**TASK BRIEF:** Which lines in the data contain the word "will"? Please copy each of them.
/---
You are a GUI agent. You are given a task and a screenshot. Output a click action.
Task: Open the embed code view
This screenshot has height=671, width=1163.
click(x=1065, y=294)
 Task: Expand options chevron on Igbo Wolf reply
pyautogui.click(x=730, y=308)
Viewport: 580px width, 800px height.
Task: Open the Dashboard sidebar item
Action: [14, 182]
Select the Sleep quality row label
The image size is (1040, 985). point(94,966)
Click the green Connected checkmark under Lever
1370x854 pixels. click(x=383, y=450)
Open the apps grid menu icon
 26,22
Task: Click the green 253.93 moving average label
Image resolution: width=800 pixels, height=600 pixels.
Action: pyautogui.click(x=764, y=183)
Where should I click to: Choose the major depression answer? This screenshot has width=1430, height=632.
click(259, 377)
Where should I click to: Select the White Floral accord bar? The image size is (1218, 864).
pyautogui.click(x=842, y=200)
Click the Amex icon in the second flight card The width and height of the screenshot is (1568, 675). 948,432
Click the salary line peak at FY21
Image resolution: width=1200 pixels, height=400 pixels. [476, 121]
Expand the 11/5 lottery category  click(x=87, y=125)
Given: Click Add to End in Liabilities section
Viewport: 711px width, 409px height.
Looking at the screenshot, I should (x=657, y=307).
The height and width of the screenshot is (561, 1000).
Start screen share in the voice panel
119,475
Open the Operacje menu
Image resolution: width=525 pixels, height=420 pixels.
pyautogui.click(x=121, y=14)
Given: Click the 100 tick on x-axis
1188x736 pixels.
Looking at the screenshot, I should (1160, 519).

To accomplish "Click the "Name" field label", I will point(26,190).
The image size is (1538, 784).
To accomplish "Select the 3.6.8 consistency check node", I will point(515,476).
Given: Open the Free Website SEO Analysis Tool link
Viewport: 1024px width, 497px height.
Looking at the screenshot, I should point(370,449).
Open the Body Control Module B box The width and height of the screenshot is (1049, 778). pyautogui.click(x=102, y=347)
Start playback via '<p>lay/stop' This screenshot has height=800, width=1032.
\---
**FINISHED TASK:**
To accomplish "Click the "Name" field label", I will point(26,190).
To accomplish "Select the 3.6.8 consistency check node", I will point(515,476).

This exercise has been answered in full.